São Paulo, 17 (AE) - O fator previdenciário aprovado para o cálculo da aposentadoria funcionará como um redutor para quem pedir o benefício mais cedo e como um bônus para quem entrar com o pedido mais tarde. Pelo novo critério, primeiro, será calculada a média dos salários de contribuição, a partir de julho de 1994. Mas no cálculo só entrarão 80% dos salários de contribuição, os maiores. Depois, sobre a média será aplicado o fator, que leva em consideração a idade, tempo de contribuição, alíquota de recolhimento (31%) e expectativa de sobrevida do segurado no momento da aposentadoria.

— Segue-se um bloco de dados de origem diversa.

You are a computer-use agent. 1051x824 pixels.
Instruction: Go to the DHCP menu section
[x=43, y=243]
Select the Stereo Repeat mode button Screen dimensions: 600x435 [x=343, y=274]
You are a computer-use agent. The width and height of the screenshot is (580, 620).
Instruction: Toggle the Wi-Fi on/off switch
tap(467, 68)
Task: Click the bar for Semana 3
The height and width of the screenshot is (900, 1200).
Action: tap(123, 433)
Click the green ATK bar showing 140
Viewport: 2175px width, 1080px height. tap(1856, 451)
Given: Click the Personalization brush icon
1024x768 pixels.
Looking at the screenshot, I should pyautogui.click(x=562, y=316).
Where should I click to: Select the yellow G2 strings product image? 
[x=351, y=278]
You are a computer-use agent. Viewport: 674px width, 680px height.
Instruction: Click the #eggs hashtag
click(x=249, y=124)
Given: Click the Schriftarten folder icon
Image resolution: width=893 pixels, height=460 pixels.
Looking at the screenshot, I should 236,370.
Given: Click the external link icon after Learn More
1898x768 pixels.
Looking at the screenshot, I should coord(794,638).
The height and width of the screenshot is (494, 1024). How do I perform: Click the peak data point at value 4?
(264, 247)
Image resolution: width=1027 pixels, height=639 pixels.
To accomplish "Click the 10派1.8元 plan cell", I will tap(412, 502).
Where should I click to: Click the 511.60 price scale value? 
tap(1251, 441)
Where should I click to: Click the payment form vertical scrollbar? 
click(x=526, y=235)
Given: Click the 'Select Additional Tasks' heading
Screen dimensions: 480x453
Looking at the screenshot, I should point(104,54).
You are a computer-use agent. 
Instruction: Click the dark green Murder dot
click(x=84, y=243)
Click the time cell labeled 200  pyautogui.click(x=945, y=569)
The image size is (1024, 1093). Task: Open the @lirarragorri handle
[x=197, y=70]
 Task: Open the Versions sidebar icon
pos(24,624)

O projeto inclui um período de transição de cinco anos para a adoção integral do fator. Durante esse prazo, ele incidirá a cada mês sobre 1/60 da média dos salários de contribuição.
Mesmo na fase de transição, a nova fórmula de cálculo tende a achatar a renda inicial do aposentado gradualmente em relação ao valor atual. Hoje, o benefício é apurado sobre a média dos 36 últimos salários de contribuição. Por esse critério, a maior aposentadoria inicial este mês é de R$ 1.255,32, teto do benefício.
Pela nova fórmula, primeiro será apurado o número de salários de contribuição do segurado a partir de julho de 1994. Desse total, serão considerados apenas 80%. Por esse critério, para quem contribuiu pelo teto ao INSS desde julho de 1994, a média este mês é de R$ 994,39, com queda de 20,78% sobre a atual de R$ 1.255,32.